This, said Frank, was “the same mistake [President Bill] Clinton made.” Although Obama succeeded where Clinton had failed, his success begat precisely the same political outcome as Clinton’s failure: Democrats got creamed at the ballot box the following November. Averred Frank, “I think we paid a terrible price for health care.”
In 1994, following Clinton’s attempt at a blatant government takeover of the healthcare sector, Republicans took both houses of Congress and won a large number of state and local elections as well. In 2010, after the passage of ObamaCare, Republicans took 66 seats in the House of Representatives, giving them control of that chamber once again. A study in the journal American Politics Research concluded that Democrats’ support for ObamaCare was a significant factor in their defeat.
Frank claims to have seen this coming. “I would not have pushed [healthcare reform] as hard,” he told New York. “As a matter of fact, after Scott Brown won, I suggested going back. I would have started with financial reform” — which he also got in the form of the monstrous Dodd-Frank financial act — “but certainly not health care.”
Despite his misgivings about the political fallout from ObamaCare, Frank “didn’t think it was a big enough mistake to vote against,” Michelle Malkin observed.
Republicans were quick to pounce on Frank’s comments. The National Republican Congressional Committee issued a press release stating, “Even Barney Frank admits that ObamaCare has been a disaster.”
Frank fired back, accusing Republicans of “twisting” his words for political gain. “No, I have no issue with the subject matter of the bill itself,” Frank told Talking Points Memo. “I was just commenting on the politics. And I was saying it was a mistake to have done it first.”

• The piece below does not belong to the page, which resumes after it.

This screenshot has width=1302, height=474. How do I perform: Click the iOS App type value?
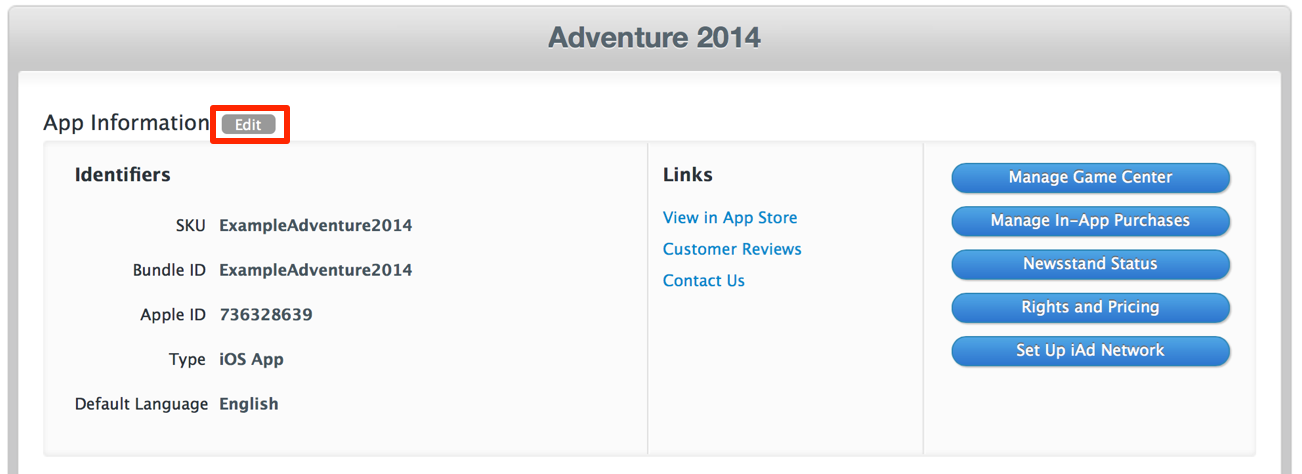coord(252,360)
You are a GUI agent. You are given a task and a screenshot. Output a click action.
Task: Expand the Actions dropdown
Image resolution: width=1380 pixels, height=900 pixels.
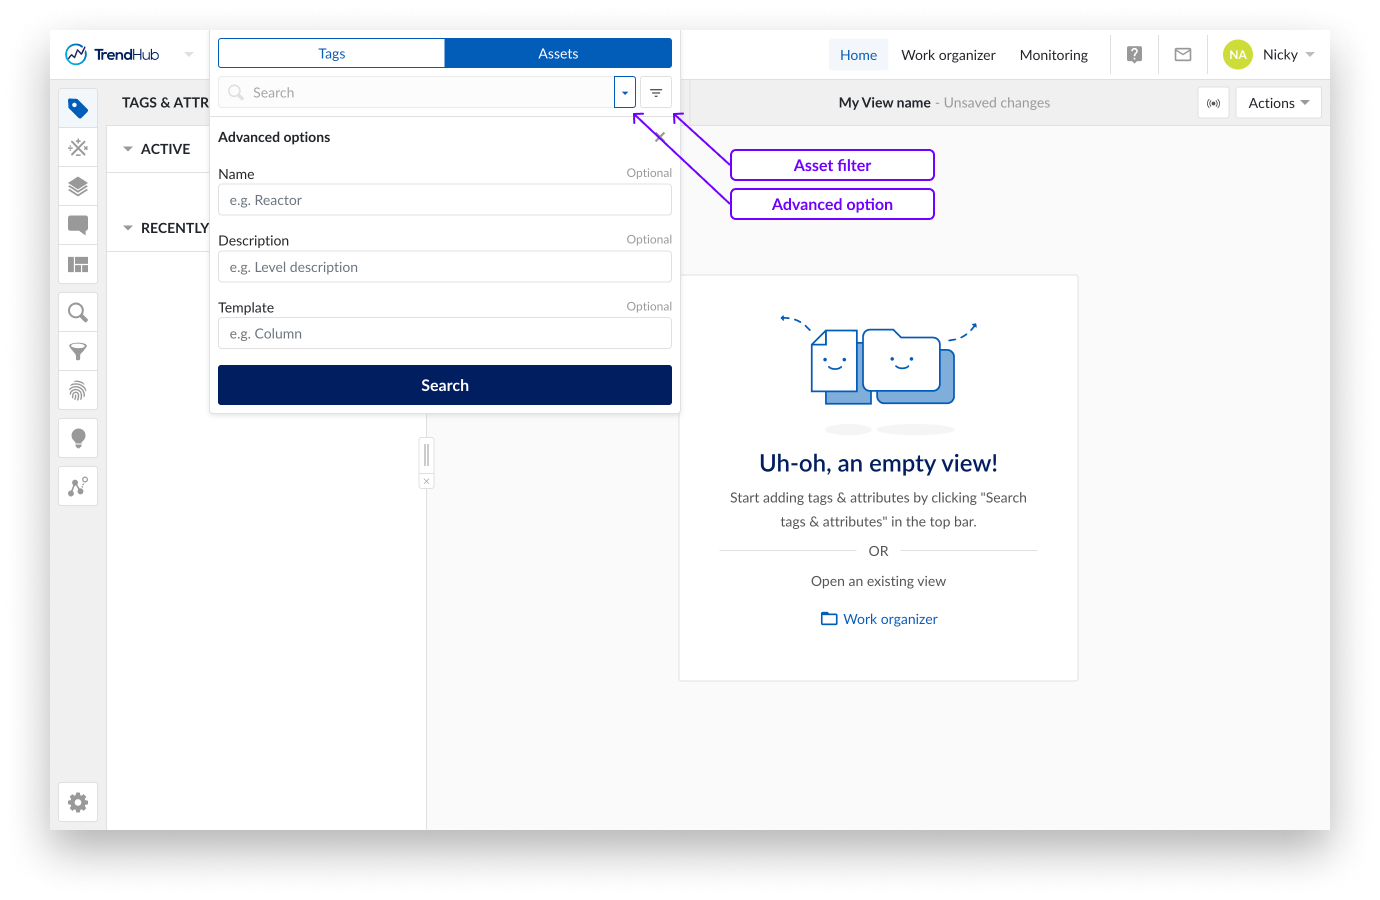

A fair reading of the Congressman’s remarks bears out his contention. Nowhere did he state that ObamaCare was a bad idea. Indeed, in the full transcript of the New York interview he said he believes that “as the health-care bill goes forward, it will be less and less plausible that it was doing any damage to anybody, and more and more people will be seeing the benefits of it.” He merely argued that it cost his party politically.
Why did passing ObamaCare harm Democrats? In Frank’s opinion, it is because the upper and middle classes are greedy and don’t want to help the poor:
The problem with health care is this: Health care is enormously important to people. When you tell them that you’re going to extend health care to people who don’t now have it, they don’t see how you can do that without hurting them. So I think [Obama] underestimated, as did Clinton, the sensitivity of people to what they see as an effort to make them share the health care with poor people.
This, by and large, is nonsense. Frank is right that people get nervous when the government is tampering with something as significant as their healthcare, but opposition to ObamaCare has not been predicated on its extending coverage to the poor (except insofar as doing so adds to the mountain of federal debt). Most opponents have objected to being forced to purchase health insurance; the case currently before the Supreme Court, for example, challenges the law’s constitutionality on the basis of the individual mandate. Others are concerned about the myriad rules and regulations contained in the law and issued on the basis of it, many of which are highly intrusive and some of which (e.g., the contraceptive coverage mandate) impinge on their religious freedom.
Nevertheless, “the overall problem [Frank] identifies makes sweeping market-oriented reforms difficult too,” wrote Forbes’ Avik Roy. That is, just as taking over the entire healthcare sector in one fell swoop was bad politics because it unnerved people, so might repealing ObamaCare, Medicare, or any other major entitlement be.
Frank himself said that he thought Democrats “could have gotten some pieces of” ObamaCare before 2012 if they had passed financial reform first and then tackled healthcare. This is, in fact, how much of the welfare state has been built: incrementally, not with big, headline-making programs.
It may well be, therefore, that the welfare state would most easily be dismantled in the same fashion. Unfortunately, few in Washington are talking about dismantling it at all. Republicans promise to “shore up” entitlements and to “repeal and replace” ObamaCare — and are promptly vilified by Democrats as those who would end Social Security or Medicaid and leave seniors and the poor to die in the streets. Both parties speak of vague cuts to the federal budget, but those are always mere reductions in the rate of increase — and invariably years down the line. White House Chief of Staff Jacob Lew summed up the Beltway consensus well when he told Meet the Press that “the time for austerity is not today.” In Washington, it never is.
The longer the welfare state is permitted to metastasize, however, the more difficult incremental reductions become and the more likely the whole edifice will have to be cashiered because Uncle Sam is simply broke. At that point, politics will be forced to give way to reality, and everyone will wish politicians — and the people who elected them — had had the guts to rein in entitlements slowly rather than have them coming crashing down all at once. And as long as Barney Frank is saying ObamaCare was a mistake, what better place to start hacking away at Leviathan than by repealing — and not replacing — that unconstitutional behemoth?